2. MIPS : Instruction Format & Addressing Mode

Instruction Format

ENIAC은 아니었지만 현대의 컴퓨터는 모두 stored program computer이다.

따라서 프로그램은 컴퓨터에 저장된다.

이를 위해서 instruction은 binary instruction(machine code)로 변환되어야 한다.

MIPS는 32-bit instruction word로 encode된다.

이를 위해 32-bit instruction을 어떻게 나눠서 opcode, operand 등을 encoding 할 것인지 결정해야 한다.

MIPS는 3종류의 구조가 있고, I-type instruction, R-type instruction, J-type instruction이다.

Format	Operand 개수	Operand 구성	Instructions
I-type	2	1 destination + 1 source	lw / sw (Base addressing) addi (Immediate addressing) bne, beq (PC-relative addressing)
R-type	3	1 destination + 2 source	add (Register addressing) jr, jalr slt, slti, sltu, sltui
J-type	1	1 PC-relative offset	j, jal (Pseudo-direct addressing)

Format을 최대한 적게 해야하는 이유?

다른 format은 각각 처리할 하드웨어를 따로 필요로 한다.

또한 format의 종류가 다양하면 decoding하는 과정이 복잡해진다.

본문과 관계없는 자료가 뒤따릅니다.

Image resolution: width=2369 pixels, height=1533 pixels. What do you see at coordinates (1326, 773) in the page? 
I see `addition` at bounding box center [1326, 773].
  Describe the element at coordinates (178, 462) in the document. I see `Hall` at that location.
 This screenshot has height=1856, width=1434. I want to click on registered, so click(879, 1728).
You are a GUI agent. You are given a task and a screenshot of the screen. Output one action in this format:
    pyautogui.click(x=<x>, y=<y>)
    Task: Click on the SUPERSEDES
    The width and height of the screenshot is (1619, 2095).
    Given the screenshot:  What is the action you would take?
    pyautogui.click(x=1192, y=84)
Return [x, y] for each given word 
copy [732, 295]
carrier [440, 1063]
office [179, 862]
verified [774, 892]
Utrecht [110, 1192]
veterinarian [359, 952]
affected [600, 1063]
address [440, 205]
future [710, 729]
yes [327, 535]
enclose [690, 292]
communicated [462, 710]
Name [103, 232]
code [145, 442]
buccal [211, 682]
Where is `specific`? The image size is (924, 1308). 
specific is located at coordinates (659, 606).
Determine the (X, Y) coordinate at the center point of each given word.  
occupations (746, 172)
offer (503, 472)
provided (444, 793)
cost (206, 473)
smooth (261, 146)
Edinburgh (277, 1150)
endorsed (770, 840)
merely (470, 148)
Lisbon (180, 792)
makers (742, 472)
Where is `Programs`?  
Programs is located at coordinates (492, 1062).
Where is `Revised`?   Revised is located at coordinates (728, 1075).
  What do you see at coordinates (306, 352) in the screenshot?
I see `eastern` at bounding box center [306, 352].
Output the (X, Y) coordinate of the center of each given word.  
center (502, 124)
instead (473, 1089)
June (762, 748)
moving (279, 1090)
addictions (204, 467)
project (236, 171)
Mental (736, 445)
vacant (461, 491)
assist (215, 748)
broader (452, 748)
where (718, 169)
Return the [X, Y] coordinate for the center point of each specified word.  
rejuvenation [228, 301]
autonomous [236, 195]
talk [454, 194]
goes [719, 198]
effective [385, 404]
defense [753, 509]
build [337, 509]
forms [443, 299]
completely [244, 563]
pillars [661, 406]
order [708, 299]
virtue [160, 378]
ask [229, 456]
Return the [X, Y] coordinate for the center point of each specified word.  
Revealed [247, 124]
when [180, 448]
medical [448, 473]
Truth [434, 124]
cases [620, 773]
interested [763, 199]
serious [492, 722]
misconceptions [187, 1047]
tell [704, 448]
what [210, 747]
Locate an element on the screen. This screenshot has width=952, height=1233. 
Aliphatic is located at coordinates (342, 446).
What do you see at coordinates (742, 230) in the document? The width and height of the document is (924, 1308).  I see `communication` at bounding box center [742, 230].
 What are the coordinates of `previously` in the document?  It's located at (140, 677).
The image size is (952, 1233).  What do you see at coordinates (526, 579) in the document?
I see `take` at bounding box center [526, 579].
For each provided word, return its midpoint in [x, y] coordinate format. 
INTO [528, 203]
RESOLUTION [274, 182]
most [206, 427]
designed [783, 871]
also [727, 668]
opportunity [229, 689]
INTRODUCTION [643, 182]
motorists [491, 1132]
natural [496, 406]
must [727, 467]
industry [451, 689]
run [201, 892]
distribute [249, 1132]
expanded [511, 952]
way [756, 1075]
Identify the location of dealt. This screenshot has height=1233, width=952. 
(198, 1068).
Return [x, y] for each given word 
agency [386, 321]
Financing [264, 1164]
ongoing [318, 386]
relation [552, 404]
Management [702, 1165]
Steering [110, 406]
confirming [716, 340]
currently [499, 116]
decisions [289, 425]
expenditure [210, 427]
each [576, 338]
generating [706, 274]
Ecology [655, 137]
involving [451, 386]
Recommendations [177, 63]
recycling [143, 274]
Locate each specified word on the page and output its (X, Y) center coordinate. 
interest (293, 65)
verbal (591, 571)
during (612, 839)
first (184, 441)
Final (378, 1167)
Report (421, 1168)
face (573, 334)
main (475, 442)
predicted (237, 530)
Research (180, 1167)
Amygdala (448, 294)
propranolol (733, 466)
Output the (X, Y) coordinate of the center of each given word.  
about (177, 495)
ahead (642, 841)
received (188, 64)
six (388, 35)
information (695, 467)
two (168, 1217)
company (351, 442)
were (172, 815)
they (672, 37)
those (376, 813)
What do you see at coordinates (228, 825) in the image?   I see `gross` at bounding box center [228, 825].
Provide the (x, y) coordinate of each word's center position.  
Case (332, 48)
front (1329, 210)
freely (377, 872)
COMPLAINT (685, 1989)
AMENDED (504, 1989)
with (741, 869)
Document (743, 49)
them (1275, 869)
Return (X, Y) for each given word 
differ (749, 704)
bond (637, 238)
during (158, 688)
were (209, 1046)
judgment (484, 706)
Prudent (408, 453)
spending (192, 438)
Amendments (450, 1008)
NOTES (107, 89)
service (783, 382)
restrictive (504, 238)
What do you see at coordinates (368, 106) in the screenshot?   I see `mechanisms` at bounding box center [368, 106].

따라서 최대한 적고 단순한 format을 사용하는 것이 유리하다.

Good Choice

instruction의 각 부분의 길이(opcode, register, funct, immediate 등)가 어느 것이 더 좋을지 판별하는 것은 HW-SW interaction와 같다.

즉 여러 경우에 대해 구현해서 벤치마크 프로그램을 돌린 후 어느 것이 더 빨리 돌아가는 가를 파악하는 것이다.

더 빨리 돌아가는 것이 더 좋은 성능을 나타낸다.

R-Type Instruction

Operation은 6bit, register는 5bit을 사용한다.

32-bit computer에서 register는 32개가 존재하므로 5bit만으로도 충분하다.

어셈블리 코드는 destination first이지만 machine code에서는 source first이다.

이는 어셈블리는 순전히 mnemonic을 위한 것이며, source first인 것이 하드웨어의 구현이 쉽기 때문이다.

op : operation code(opcode)
rs : first source register number
rt : second source register number
rd : destination register number
shamt : shift amount
funct : function code (extends opcode)

Function code가 존재하는 이유?

실제 컴퓨터에서 operation은 $2^6(=64)$개보다 훨씬 많다.

때문에 opcode을 최대한 절약해야 하기 때문에 ALU instruction은 opcode가 모두 0이다.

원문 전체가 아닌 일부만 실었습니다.